In Brief

Liberty tax dodge: George Michael named in secret files

Database leaked to The Times also names Sir Michael Caine and Katie Melua in £1.2bn Liberty tax scheme

George Michael, Sir Michael Caine and Katie Melua are among 1,600 people who tried to keep £1.2bn out of reach of the Revenue through one of Britain's biggest tax-avoidance schemes.

The Liberty scheme helped its clients to generate substantial artificial "losses" offshore, which members used to avoid tax on other income.

A secret database of its members, leaked to The Times, includes celebrities, leading business figures, NHS doctors and a judge. Also named is Paul Nicholson, a loan shark who raped and assaulted impoverished clients in Cheshire.

George Michael attempted to shelter £6.2m in income from record and tour sales after paying £443,000 in fees to the Leeds-based company that ran the scheme. The Wham star stated in 1996 that he would happily pay "50 or even 60 per cent" in tax to a Labour government, yet his investments in Liberty were made seven years ago, while Labour's was in power.

The Times draws attention to similar statements by the singer Katie Melua, who sought to shelter £850,000 in the scheme in 2008.

"In the same year that Melua invested in Liberty, the Georgia-born singer, who took British citizenship in 2005, told a newspaper that she was happy to pay tax in Britain because she had 'seen what it is like living in a country where people don’t pay tax and have poor services in terms of health and education'," the paper reports.
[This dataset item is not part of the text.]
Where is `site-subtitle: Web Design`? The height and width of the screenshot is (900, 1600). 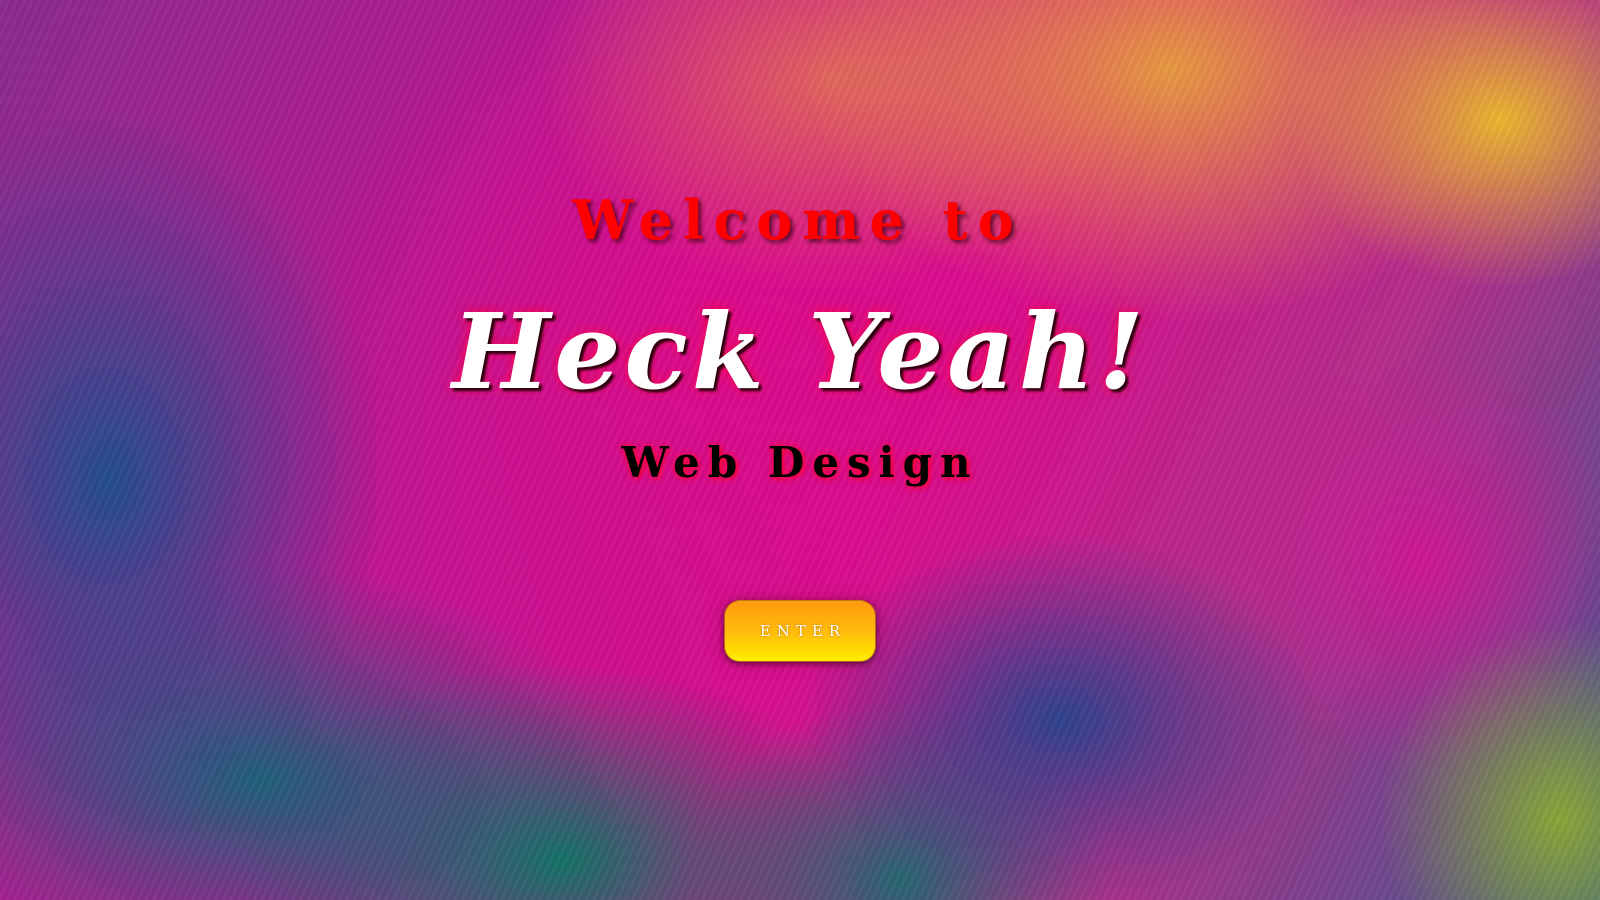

Sir Michael Caine used Liberty to try and shelter at least £600,000 according to the documents. The movie star has previously threatened to move to the US if the government raises taxes above 50%.

Representatives for Caine and Michael declined to comment on the report. Melua's lawyers said that she had repaid the sheltered revenue to HMRC and so had not avoided tax.

HMRC, which has spent more than a decade investigating Liberty, is clamping down on tax avoidance, which it says costs the economy more than £5bn a year. It will challenge the Liberty scheme in court next March.

Chancellor George Osborne has condemned aggressive tax avoidance as "morally repugnant".